The cloud-computing division of Amazon is making a strategic move that may redefine the landscape of artificial intelligence. The company announced Tuesday that it would use Nvidia Corp.’s breakthrough chip-linking technology in its next-generation AI processors, in one of the most significant partnerships yet between two technology giants vying to control a fast-growing market for AI.
AWS plans to include Nvidia’s “NVLink Fusion” technology in its next-generation Trainium4 chip, although the company has not announced a release date for the new processor. The technology is thought to be one of Nvidia’s most valuable inventions, tying together different kinds of chips at ultra-fast speeds.
The capability is becoming increasingly important as companies race to develop more powerful AI systems.
The announcement came during AWS’s annual re:Invent conference in Las Vegas, which attracts approximately 60,000 attendees each year. The event serves as a prime platform for Amazon to showcase its latest cloud computing and AI innovations before customers and partners.
NVLink technology addresses one of the biggest challenges in modern AI development: getting thousands of machines to work together seamlessly.
Amazon Adopts Nvidia’s NVLink for High-Speed AI Infrastructure
When training large AI models, such as those powering ChatGPT or other advanced systems, a company needs to connect massive numbers of chips that can communicate with each other at lightning speed. Nvidia’s technology makes this possible, and Amazon’s adoption signals just how critical these high-speed connections have become.
Nvidia has been aggressively courting other chipmakers to take up NVLink, and the strategy seems to be paying dividends. Intel and Qualcomm have already signed on, and now Amazon joins the growing ranks. As part of the deal, AWS customers will have access to what the company refers to as “AI Factories”-that is, dedicated AI infrastructure hosted in their own data centers for greater speed and performance.

“Together, Nvidia and AWS are creating the compute fabric for the AI industrial revolution – bringing advanced AI to every company, in every country, and accelerating the world’s path to intelligence,” said Nvidia chief executive Jensen Huang in a statement announcing the collaboration.
In addition to the future Trainium4 chip, Amazon is also introducing new servers based on its current generation Trainium3 processor. The new servers, which start shipping Tuesday, offer 144 chips apiece and are more than four times as powerful as AWS’s previous generation while using 40% less energy.
Dave Brown, vice president of AWS compute and machine learning services, said Amazon’s competitive strategy relies on offering better price-performance ratios than competitors, including Nvidia itself.
“We’ve got to prove to them that we have a product that gives them the performance that they need and get a right price point so they get that price-performance benefit,” Brown said. “That means they can say, ‘Hey, yeah, that’s the chip I want to go and use’.”
Amazon Ups Its AI Game with Nova 2, Sonic, and Nova Forge; AWS Sales Surge 20%
Amazon also leveraged the conference to announce its updated Nova AI models. Nova 2 promises faster and more responsive performance and includes a versatile version that can accept text, images, speech, or video as input and respond accordingly. Another variant dubbed Sonic can engage in speech-to-speech conversations that AWS CEO Matt Garman, during his keynote presentation, explained is “human-like.”

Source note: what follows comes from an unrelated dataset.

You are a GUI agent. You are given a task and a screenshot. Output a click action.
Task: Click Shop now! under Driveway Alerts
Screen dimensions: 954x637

While Amazon’s Nova models haven’t received the same level of attention as competitive offerings like OpenAI’s ChatGPT, Anthropic’s Claude, or Google’s Gemini, its overall cloud business remains healthy. AWS saw sales increase by 20% in its most recent quarter, with the performance driven mainly by strong demand for cloud computing and AI infrastructure services.
The company also introduced Nova Forge, a new service for helping businesses build custom AI models from their own data. “That allows you to produce a model that deeply understands your information, all without forgetting the core information that the thing’s been trained on,” Garman told the conference audience.
These announcements illustrate Amazon’s larger strategy of positioning itself as an end-to-end AI provider, offering not only the infrastructure on which to run AI systems but also the tools for building and tailoring applications. As the competition in AI heats up across the technology industry, partnerships such as the one inked with Nvidia may play a decisive role in determining which companies emerge as leaders in this transformative technology.
Amazon shares rose in response, up 0.9% at $235.98 midday Tuesday, as investors saw these moves as enhancing its competitive position in the fast-growing AI market.